Uit het zwarte vierkant zijn, theoretiseert Malevitsj achteraf, door verschuiving en deling nieuwe vormen ontstaan, die geleid hebben tot de bekende suprematistische composities, waarvan Supremus nr. 50 er een is. hebben we nu al die theorieën nodig om naar het werk te kunnen kijken? Hoe Malevitsj in zijn atelier te werk ging is me niet bekend; de meeste theorieën zijn pas later op schrift gesteld. Wel werd er veel gediscussieerd over kunst. Wat Malevitsj direct in zijn schilderijen verwerkte, en hoe, is me niet duidelijk, maar het feit dat hij zichzelf ergens van bewust is geworden, en daar zelf iets van op schrift heeft gesteld, ook al is het achteraf, geeft de theorieën betekenis ten opzichte van zijn schilderijen. Je zou de theorie kunnen lezen als literaire kunst naast zijn picturale voortbrengselen; de theorie dient niet als een verklaring voor die kunstwerken, maar is wel in staat om een sfeer van begrip op te wekken.

In Supremus nr. 50 zouden we dus te maken kunnen hebben met een objectivering van de ware werkelijkheid, de oertoestand van het bestaan. De uitgeknipte stroken papier ga je na zo'n mededeling wel anders bekijken: dit is dus de ware werkelijkheid, een uitbeelding van krachten en hun betrekkingen. ik doe wel eens mijn best om er zoiets in te zien, en de dynamische uitbeelding, die momentopname van steeds in beweging zijnde krachten, vermag inderdaad iets op te roepen van de sensatie dat het onzichtbare hier zichtbaar is gemaakt. de waarneming van deze kleuren en vormen slaat een brug naar de nog onbewuste wereld van de voorwerpsloosheid, om het in mystieke termen te zeggen. naar mijn gevoel gaat het hier om de verwoording van een zekere kunst-werking, van de kracht die een kunstwerk kan uitstralen die moeilijk in woorden te vangen is.

Tegelijk met die mystiekachtige werking roepen de vrolijke kleuren en de dynamisch gerangschikte vormen iets op van speelsheid, en dan valt het werk weer terug tot materie, tot een knip- en plakwerk. geen wonder dat Malevitsj dit soort schilderijen heeft beschouwd als een serie operaties met het zwarte vierkant, een werk met een veel mystieker uitstraling.

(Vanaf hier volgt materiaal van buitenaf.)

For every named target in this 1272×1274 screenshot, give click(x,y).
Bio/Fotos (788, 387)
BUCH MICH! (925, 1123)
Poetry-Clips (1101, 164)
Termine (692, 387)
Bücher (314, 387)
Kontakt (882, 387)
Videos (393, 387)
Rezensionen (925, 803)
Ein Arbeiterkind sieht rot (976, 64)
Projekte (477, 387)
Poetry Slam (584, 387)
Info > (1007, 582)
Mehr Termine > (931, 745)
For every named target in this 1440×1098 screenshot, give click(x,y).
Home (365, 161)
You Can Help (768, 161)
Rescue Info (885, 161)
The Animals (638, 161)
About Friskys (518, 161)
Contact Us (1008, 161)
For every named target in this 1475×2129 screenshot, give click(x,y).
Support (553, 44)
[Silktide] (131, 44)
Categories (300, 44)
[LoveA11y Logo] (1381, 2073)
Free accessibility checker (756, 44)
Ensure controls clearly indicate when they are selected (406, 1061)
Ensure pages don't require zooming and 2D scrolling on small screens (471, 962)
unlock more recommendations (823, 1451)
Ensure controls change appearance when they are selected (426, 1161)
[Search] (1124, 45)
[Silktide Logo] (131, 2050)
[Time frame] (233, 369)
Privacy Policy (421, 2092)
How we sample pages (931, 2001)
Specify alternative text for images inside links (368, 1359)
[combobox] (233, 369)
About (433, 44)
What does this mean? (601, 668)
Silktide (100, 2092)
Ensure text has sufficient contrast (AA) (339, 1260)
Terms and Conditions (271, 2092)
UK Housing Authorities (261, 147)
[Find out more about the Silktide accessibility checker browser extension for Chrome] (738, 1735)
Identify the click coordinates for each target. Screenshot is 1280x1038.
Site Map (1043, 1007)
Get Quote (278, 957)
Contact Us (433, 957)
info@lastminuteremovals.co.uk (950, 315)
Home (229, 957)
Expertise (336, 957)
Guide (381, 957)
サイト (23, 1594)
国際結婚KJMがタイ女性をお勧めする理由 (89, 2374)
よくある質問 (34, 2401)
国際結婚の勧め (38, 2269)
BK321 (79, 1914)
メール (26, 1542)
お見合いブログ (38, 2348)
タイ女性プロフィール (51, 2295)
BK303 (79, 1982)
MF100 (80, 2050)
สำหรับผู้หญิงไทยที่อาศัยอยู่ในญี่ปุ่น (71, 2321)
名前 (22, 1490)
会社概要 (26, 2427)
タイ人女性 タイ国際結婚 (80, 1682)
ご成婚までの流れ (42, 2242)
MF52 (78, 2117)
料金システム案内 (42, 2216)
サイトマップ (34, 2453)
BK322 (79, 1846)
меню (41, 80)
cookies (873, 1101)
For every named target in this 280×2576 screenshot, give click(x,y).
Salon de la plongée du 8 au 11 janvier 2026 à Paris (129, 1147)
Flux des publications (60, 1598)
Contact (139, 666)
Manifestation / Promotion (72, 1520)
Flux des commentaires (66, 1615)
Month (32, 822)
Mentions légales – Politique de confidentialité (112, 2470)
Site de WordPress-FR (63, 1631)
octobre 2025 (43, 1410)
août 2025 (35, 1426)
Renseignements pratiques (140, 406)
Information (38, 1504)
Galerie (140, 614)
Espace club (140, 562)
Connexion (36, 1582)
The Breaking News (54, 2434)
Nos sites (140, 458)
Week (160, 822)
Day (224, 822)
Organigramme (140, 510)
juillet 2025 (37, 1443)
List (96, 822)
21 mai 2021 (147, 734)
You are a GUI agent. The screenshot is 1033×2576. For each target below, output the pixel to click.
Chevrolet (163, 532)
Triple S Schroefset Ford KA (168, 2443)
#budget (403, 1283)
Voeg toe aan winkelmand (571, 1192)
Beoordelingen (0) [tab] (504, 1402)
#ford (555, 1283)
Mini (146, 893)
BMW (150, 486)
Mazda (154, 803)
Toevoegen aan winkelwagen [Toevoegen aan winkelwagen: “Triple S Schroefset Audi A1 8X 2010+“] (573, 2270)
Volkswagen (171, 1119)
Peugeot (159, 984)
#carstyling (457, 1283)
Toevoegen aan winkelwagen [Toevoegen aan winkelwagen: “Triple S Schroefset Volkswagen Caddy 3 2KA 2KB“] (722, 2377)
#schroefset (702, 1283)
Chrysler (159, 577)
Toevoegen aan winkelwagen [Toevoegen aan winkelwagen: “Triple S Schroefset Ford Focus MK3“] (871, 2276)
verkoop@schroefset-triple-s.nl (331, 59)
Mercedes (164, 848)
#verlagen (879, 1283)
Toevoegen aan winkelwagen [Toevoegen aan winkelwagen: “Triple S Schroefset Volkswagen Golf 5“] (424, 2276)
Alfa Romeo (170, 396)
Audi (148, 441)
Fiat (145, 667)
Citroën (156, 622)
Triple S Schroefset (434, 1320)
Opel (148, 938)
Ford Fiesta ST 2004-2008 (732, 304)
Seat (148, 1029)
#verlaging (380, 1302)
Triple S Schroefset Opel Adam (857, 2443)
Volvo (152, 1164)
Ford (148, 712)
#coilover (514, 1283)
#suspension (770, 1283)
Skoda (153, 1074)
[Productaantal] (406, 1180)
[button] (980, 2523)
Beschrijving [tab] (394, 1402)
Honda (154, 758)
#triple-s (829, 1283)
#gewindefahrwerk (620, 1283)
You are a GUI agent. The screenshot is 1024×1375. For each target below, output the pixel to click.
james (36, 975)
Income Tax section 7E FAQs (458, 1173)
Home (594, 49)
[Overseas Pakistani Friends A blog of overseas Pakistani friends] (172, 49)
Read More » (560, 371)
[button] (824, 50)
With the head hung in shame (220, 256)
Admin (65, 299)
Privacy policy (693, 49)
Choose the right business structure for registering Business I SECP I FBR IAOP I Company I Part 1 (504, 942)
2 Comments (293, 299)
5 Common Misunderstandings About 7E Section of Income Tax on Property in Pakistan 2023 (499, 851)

De eenvoudige vormen en het beperkte kleurenschema in Supremus nr. 50 geven het beeld helderheid, maar doen je ook afvragen of de ware werkelijkheid nu uit blokjes en strepen bestaat. Malevitsj ging echter uit van een economisch principe: de kunst moest met zo eenvoudig mogelijke middelen snel en duidelijk kunnen uitdrukken. De overvolle, schilderachtige, multi-interpretabele composities van Kandinsky zouden niet voor Malevitsj' doeleinden in aanmerking komen. De geometrische reductie, die Malevitsj toepast, maakt dat zijn werk evenzeer voor meerdere uitleg vatbaar blijft. Het komt me dan ook voor dat we hier te maken hebben met maar één van de vele mogelijke benaderingen van de 'ware werkelijkheid', in dit geval geeft de geometrische abstractie ons er toegang toe. Inmiddels hebben heel wat kunstenaars na Malevitsj andere toegangen gevonden tot soortgelijke ware werkelijkheden.